What to produce → Below are the entries. Transcribe exactly the lines from the one with "kontakt@steinriket.no (1285, 1813)" through the one with "[combobox] (117, 62)", ends included, and leave out all others.

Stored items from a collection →
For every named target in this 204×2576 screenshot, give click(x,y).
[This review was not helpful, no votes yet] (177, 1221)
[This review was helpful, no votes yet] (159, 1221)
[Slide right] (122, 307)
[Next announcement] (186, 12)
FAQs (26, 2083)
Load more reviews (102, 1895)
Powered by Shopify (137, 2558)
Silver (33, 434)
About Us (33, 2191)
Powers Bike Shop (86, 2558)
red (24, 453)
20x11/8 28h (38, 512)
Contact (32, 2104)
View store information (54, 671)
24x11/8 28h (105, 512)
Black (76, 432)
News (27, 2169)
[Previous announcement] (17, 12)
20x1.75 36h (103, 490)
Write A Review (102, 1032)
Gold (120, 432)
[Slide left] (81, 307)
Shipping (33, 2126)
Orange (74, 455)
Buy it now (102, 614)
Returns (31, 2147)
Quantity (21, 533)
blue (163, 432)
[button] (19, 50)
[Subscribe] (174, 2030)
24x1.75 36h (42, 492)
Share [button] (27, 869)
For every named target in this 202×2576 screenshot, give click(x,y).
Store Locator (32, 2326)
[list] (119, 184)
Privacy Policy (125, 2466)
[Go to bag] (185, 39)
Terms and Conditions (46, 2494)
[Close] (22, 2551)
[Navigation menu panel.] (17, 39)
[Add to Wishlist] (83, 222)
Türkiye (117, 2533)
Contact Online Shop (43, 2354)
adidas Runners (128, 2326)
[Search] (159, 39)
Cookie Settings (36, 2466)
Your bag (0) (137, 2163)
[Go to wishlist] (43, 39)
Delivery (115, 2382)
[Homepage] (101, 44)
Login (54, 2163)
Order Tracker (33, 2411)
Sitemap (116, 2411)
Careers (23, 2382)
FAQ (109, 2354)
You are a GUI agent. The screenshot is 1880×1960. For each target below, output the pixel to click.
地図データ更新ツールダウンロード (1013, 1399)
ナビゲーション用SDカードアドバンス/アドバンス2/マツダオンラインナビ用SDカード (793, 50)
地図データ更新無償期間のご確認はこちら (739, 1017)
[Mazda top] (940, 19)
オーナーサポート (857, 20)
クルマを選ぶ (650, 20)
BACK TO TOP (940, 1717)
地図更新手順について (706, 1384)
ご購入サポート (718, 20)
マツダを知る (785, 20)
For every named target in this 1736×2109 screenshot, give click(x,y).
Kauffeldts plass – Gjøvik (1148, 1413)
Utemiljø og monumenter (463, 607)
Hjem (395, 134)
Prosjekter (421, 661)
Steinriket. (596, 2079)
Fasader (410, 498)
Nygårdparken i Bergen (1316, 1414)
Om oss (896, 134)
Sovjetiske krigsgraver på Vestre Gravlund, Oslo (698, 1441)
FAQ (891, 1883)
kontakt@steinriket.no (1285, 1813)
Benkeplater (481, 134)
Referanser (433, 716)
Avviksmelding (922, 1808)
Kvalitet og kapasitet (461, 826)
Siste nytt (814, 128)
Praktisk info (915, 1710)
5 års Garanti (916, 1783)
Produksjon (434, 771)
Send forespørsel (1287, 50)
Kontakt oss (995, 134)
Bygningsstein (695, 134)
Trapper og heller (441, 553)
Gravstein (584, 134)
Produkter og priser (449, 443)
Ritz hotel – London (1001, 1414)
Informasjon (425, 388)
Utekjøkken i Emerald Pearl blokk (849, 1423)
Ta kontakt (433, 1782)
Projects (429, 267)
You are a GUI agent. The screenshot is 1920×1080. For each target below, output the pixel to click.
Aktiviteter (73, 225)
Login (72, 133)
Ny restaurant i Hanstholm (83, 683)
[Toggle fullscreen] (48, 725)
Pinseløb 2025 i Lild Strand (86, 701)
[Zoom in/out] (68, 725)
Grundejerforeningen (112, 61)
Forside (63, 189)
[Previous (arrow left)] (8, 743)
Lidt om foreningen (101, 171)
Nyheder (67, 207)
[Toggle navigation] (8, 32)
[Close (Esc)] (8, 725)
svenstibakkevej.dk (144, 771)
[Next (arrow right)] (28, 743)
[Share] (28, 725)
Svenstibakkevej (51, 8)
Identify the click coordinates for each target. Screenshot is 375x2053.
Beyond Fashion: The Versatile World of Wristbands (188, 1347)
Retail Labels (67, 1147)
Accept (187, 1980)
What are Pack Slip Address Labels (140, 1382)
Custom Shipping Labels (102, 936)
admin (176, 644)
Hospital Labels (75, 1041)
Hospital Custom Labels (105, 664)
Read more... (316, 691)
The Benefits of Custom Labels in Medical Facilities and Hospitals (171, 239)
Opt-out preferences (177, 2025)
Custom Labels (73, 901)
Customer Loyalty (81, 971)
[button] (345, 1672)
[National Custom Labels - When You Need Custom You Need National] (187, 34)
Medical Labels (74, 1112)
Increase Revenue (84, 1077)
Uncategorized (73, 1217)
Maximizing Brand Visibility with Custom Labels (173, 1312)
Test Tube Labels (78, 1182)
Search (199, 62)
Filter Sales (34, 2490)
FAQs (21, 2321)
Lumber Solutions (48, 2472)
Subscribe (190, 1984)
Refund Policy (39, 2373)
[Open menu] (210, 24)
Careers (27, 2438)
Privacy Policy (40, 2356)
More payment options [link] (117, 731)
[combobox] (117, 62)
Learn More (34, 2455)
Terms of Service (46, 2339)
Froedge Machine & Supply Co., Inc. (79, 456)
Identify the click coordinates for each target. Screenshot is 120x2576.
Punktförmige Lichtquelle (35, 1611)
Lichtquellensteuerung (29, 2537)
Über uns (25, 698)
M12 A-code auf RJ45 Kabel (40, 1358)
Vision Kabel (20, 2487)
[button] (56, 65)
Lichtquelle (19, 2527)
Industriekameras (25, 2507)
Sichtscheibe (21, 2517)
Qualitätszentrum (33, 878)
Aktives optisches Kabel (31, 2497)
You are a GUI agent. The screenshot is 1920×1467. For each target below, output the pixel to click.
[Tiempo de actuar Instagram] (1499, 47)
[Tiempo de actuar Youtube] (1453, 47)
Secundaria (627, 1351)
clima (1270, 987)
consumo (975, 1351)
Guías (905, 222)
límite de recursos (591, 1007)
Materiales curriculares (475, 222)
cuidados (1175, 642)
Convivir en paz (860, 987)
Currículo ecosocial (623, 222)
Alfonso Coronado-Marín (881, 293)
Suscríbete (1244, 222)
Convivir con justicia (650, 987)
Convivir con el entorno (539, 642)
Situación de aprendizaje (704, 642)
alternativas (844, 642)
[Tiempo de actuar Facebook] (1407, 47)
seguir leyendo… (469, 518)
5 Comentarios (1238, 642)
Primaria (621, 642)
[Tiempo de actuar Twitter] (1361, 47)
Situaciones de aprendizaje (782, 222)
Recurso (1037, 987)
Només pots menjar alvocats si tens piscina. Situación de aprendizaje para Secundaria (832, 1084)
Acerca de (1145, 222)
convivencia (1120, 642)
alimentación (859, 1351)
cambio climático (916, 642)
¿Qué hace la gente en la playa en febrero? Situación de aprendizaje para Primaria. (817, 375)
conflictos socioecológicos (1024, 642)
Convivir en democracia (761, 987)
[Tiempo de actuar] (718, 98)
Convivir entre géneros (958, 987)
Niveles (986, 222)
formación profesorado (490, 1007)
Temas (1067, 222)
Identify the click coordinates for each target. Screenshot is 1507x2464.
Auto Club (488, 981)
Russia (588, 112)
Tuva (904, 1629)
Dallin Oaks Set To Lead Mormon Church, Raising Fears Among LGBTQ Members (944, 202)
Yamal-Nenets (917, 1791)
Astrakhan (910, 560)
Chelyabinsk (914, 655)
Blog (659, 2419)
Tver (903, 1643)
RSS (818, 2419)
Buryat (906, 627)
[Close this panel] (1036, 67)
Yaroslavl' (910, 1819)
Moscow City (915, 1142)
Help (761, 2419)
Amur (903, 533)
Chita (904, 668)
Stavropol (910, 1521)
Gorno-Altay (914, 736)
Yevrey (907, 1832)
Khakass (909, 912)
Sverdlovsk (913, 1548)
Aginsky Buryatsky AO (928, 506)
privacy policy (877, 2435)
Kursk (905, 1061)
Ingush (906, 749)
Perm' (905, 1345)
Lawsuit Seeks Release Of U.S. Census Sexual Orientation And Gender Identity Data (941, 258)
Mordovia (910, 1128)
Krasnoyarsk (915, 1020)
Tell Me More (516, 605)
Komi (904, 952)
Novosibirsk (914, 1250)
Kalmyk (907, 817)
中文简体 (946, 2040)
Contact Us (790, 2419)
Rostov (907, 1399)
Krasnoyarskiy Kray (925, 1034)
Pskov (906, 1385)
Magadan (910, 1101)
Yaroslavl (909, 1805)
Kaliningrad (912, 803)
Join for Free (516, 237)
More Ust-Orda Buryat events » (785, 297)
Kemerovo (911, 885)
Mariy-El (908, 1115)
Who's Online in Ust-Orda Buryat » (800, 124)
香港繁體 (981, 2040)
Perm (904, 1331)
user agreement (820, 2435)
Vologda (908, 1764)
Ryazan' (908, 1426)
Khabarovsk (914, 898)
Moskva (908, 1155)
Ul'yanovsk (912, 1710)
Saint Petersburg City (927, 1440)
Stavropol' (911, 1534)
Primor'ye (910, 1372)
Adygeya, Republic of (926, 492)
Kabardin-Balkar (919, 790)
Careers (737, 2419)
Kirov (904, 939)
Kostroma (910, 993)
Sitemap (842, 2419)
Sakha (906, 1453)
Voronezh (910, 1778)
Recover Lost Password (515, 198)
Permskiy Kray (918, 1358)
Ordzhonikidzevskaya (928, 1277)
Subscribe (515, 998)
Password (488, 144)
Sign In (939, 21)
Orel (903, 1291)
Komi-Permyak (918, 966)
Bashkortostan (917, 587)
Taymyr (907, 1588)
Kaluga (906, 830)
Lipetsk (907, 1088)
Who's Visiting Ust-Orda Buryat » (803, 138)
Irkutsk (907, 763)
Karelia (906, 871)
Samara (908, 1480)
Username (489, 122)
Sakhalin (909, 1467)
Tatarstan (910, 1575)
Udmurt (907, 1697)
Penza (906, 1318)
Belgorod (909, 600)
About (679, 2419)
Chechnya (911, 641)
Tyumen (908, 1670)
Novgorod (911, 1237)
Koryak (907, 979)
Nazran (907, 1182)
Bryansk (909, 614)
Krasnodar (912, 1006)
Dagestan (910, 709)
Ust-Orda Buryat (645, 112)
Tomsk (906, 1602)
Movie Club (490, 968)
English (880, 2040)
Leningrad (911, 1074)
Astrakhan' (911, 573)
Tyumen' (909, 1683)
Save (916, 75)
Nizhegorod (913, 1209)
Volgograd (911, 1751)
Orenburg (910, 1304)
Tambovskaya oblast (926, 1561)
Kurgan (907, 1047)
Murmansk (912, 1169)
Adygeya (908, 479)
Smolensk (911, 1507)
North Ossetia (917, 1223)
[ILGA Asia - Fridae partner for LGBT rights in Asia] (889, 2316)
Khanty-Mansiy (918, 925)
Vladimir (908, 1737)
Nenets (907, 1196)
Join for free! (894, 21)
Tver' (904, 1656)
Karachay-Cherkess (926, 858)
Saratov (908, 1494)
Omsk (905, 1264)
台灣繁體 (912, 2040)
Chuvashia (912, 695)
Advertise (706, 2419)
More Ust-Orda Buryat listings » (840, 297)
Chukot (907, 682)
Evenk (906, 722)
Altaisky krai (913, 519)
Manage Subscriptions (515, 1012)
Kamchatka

Solved exercise →
kontakt@steinriket.no (1285, 1813)
Benkeplater (481, 134)
Referanser (433, 716)
Avviksmelding (922, 1808)
Kvalitet og kapasitet (461, 826)
Siste nytt (814, 128)
Praktisk info (915, 1710)
5 års Garanti (916, 1783)
Produksjon (434, 771)
Send forespørsel (1287, 50)
Kontakt oss (995, 134)
Bygningsstein (695, 134)
Trapper og heller (441, 553)
Gravstein (584, 134)
Produkter og priser (449, 443)
Ritz hotel – London (1001, 1414)
Informasjon (425, 388)
Utekjøkken i Emerald Pearl blokk (849, 1423)
Ta kontakt (433, 1782)
Projects (429, 267)
You are a GUI agent. The screenshot is 1920×1080. For each target below, output the pixel to click.
Aktiviteter (73, 225)
Login (72, 133)
Ny restaurant i Hanstholm (83, 683)
[Toggle fullscreen] (48, 725)
Pinseløb 2025 i Lild Strand (86, 701)
[Zoom in/out] (68, 725)
Grundejerforeningen (112, 61)
Forside (63, 189)
[Previous (arrow left)] (8, 743)
Lidt om foreningen (101, 171)
Nyheder (67, 207)
[Toggle navigation] (8, 32)
[Close (Esc)] (8, 725)
svenstibakkevej.dk (144, 771)
[Next (arrow right)] (28, 743)
[Share] (28, 725)
Svenstibakkevej (51, 8)
Identify the click coordinates for each target. Screenshot is 375x2053.
Beyond Fashion: The Versatile World of Wristbands (188, 1347)
Retail Labels (67, 1147)
Accept (187, 1980)
What are Pack Slip Address Labels (140, 1382)
Custom Shipping Labels (102, 936)
admin (176, 644)
Hospital Labels (75, 1041)
Hospital Custom Labels (105, 664)
Read more... (316, 691)
The Benefits of Custom Labels in Medical Facilities and Hospitals (171, 239)
Opt-out preferences (177, 2025)
Custom Labels (73, 901)
Customer Loyalty (81, 971)
[button] (345, 1672)
[National Custom Labels - When You Need Custom You Need National] (187, 34)
Medical Labels (74, 1112)
Increase Revenue (84, 1077)
Uncategorized (73, 1217)
Maximizing Brand Visibility with Custom Labels (173, 1312)
Test Tube Labels (78, 1182)
Search (199, 62)
Filter Sales (34, 2490)
FAQs (21, 2321)
Lumber Solutions (48, 2472)
Subscribe (190, 1984)
Refund Policy (39, 2373)
[Open menu] (210, 24)
Careers (27, 2438)
Privacy Policy (40, 2356)
More payment options [link] (117, 731)
[combobox] (117, 62)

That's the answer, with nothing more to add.